How are dental crowns made?
In order to make dental crowns, firstly, the tooth to be treated is made ready for application. The tooth is reduced appropriately and an impression is taken. In order to protect the patient's reduced teeth, temporary crowns are prepared on the day the impression is taken and temporarily bonded on the teeth. After the permanent dental crowns are produced, they are permanently bonded on the teeth using special adhesives and the treatment process is completed.

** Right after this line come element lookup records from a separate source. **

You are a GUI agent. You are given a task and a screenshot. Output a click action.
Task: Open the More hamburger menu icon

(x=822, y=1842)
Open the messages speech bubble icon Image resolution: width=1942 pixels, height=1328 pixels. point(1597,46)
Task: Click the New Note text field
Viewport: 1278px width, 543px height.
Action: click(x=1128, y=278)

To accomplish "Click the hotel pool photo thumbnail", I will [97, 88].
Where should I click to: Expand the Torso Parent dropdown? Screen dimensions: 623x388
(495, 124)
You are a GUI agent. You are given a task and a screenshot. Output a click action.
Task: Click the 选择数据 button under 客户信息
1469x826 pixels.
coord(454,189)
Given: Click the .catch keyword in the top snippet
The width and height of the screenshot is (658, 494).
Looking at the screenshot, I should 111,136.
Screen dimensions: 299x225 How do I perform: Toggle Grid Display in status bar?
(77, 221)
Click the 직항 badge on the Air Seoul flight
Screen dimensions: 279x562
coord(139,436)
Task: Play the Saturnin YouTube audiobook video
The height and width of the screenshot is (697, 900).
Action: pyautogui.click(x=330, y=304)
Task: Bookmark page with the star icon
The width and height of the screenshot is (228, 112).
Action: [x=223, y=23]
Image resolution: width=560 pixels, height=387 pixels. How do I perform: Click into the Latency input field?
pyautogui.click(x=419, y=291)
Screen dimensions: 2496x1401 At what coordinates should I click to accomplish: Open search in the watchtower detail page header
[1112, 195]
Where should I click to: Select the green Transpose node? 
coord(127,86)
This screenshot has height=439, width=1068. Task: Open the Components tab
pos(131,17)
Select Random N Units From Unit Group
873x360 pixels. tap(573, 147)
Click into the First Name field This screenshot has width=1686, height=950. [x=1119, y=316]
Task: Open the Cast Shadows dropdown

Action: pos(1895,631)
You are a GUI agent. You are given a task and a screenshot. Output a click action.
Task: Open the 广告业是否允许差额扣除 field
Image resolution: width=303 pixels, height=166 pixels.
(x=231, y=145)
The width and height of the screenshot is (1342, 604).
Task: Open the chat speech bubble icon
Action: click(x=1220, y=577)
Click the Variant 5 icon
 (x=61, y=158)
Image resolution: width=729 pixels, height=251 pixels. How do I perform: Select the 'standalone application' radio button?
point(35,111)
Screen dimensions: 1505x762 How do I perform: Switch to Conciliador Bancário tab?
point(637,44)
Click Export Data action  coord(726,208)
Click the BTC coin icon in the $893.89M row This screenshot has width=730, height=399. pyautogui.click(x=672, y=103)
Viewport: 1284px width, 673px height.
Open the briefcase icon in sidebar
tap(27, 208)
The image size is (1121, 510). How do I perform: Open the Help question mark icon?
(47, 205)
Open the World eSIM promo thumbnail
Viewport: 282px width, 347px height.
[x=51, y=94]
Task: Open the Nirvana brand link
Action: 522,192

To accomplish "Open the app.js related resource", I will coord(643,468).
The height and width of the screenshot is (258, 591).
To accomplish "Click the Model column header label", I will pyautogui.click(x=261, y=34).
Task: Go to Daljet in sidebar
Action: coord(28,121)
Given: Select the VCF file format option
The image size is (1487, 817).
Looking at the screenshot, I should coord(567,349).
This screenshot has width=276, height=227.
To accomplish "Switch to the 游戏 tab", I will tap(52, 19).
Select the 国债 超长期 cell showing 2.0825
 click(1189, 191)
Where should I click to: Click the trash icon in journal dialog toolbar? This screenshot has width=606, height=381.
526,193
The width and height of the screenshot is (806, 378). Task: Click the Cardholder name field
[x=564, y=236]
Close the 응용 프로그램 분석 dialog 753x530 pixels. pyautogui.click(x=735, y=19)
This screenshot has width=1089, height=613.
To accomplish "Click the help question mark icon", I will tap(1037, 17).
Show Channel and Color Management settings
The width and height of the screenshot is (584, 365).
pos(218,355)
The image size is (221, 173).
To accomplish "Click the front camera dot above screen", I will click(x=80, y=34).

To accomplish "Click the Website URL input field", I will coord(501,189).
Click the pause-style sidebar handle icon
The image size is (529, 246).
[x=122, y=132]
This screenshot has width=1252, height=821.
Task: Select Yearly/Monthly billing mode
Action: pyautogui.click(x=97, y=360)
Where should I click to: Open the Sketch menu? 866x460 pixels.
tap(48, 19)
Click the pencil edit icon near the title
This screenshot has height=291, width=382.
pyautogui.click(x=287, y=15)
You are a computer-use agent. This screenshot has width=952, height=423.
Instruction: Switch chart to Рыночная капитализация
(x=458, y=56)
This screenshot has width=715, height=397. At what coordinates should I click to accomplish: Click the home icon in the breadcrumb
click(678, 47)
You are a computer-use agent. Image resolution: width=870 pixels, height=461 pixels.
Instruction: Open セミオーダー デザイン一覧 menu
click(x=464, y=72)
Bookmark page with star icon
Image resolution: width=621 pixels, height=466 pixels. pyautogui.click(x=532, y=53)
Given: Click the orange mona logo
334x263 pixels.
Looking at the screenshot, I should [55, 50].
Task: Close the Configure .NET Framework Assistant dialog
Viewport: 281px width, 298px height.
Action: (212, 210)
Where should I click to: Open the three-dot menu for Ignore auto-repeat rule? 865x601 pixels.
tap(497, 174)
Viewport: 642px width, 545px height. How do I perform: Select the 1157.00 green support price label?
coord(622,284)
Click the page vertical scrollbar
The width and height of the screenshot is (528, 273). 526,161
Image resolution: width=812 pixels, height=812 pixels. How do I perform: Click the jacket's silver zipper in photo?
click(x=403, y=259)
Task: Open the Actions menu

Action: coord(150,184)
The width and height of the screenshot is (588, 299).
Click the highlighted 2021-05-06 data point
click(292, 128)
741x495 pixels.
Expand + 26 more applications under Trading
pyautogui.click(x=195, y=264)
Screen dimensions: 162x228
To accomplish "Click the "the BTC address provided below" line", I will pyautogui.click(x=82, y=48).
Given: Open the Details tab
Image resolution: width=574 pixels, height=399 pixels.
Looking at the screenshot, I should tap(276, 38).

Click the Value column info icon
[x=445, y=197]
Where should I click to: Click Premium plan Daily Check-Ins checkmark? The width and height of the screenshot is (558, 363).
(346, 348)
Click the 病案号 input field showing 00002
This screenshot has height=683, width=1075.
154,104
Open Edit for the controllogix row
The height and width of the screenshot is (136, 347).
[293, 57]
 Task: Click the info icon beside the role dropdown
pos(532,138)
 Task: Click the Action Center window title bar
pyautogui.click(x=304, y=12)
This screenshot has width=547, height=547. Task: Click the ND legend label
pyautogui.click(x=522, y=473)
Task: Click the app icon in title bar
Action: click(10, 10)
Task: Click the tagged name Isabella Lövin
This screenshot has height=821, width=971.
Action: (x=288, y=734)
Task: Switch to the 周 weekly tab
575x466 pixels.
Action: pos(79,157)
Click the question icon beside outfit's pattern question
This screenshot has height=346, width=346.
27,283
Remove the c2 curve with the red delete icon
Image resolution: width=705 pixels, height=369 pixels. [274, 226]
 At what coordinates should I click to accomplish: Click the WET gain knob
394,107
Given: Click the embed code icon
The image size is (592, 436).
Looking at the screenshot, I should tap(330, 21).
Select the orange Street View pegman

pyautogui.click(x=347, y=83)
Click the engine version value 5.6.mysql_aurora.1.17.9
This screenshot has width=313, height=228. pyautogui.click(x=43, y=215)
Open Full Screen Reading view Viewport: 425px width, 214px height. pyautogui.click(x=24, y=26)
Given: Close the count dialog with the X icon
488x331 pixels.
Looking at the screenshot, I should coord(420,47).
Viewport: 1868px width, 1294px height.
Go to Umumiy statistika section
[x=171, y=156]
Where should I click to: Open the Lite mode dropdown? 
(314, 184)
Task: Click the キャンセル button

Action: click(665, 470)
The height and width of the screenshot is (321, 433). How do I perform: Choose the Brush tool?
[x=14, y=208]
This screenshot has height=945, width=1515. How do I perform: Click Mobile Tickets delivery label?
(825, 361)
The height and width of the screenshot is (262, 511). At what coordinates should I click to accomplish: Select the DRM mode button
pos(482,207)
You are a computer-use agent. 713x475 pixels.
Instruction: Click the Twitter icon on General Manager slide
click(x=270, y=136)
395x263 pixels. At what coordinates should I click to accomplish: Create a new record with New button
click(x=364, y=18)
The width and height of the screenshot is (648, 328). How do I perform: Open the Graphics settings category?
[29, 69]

Dental crowns can be produced using many different materials. When deciding which material to use in the production of dental crowns, different factors such as the location and function of the tooth to be treated, the position of the gum tissue, the amount of teeth visible when the patient smiles and the colour of the surrounding teeth are evaluated.
Recovery Process After Dental Crowns
The lifespan of dental crowns usually varies between 5 and 15 years. The lifespan of crowns may vary depending on the amount of wear and tear they are exposed to due to use, how much attention is paid to oral hygiene practices and personal habits that affect oral health. These habits include grinding and clenching teeth, chewing ice, biting hard objects such as nails and pens.
Dental crowns do not require any special care. However, it is very important that the reduced teeth under the dental crowns are protected against decay and gum disease. Therefore, patients undergoing dental crown treatment should take the necessary care to ensure the best oral hygiene. In this context, teeth should be brushed twice a day and dental floss should be used. Particular attention should be paid to the hygiene of the area where the gum meets the tooth. Hard surfaces should not be bitten to prevent cracking of the material from which the dental crown is produced.